* Work to complete *
Please transcribe word for word the portion of the text on gymnastics signing day that opens with "It’s a ritual" and closes with "can gymnasts sign?".

It happens every year. Gymnasts sit down at a tablecloth-covered table adorned with the their future school colors, a cake decorated with their chosen institution’s logo or mascot, a picture representing their accomplishments. They grab a pen, straighten papers and pose for pictures. Then they sign.
It’s a ritual we all know well. Many gymnasts often grow up watching the big girls and boys on their signing day, dreaming of one day doing the same. But what exactly are they doing? What are they signing? What does it mean? We’re here to break down all those questions and more.
For more information on the National Letter of Intent, visit NationalLetter.org.
What all is included in an NLI?
National Letters of Intent must include an offer for athletics financial aid for the entire academic year, which comes out to two semesters or three quarters. For an NLI to be valid, it must include an athletics financial aid award letter, detailing “the terms and conditions of the award, including the amount of the financial aid.”
When can gymnasts sign?
Gymnastics’ signing day begins November 14, 2018 and extends until August 1, 2019. During this period, gymnasts that have been offered scholarships and that are graduating in 2019 sign a binding agreement called a National Letter of Intent. They must sign within this period and must sign within a week of receiving the documents.
These gymnasts are then required to enroll in the university within a year of the signing date—most will have the intention to compete their first season in 2020, but a few will join early for 2019 while others will defer to a future season due to Olympic aspirations, for example.

* Given information *
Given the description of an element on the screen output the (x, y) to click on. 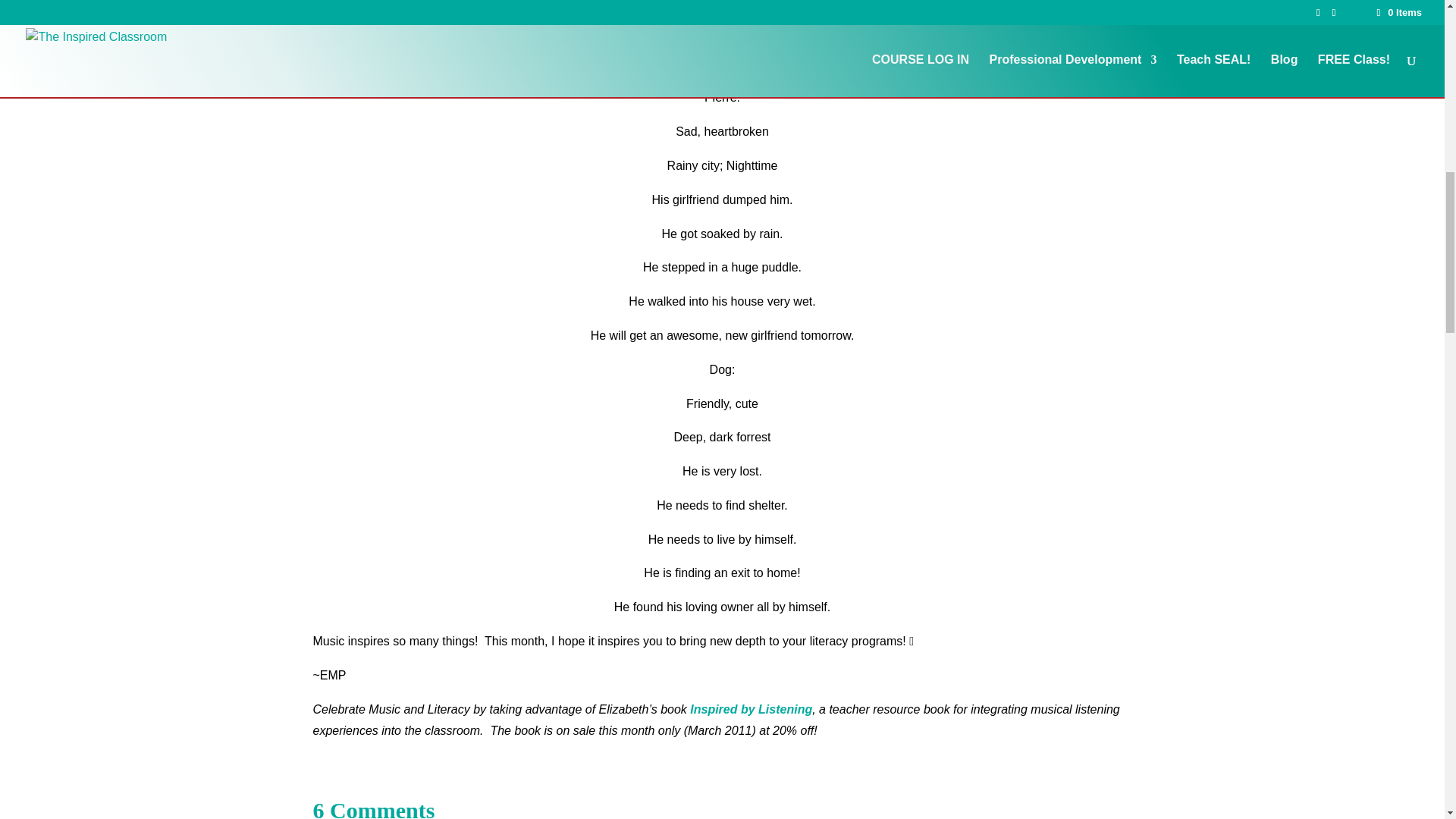
Inspired by Listening (751, 708)
Story Pyramid (780, 42)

* Solution to the exercise *
It’s a ritual we all know well. Many gymnasts often grow up watching the big girls and boys on their signing day, dreaming of one day doing the same. But what exactly are they doing? What are they signing? What does it mean? We’re here to break down all those questions and more.
For more information on the National Letter of Intent, visit NationalLetter.org.
What all is included in an NLI?
National Letters of Intent must include an offer for athletics financial aid for the entire academic year, which comes out to two semesters or three quarters. For an NLI to be valid, it must include an athletics financial aid award letter, detailing “the terms and conditions of the award, including the amount of the financial aid.”
When can gymnasts sign?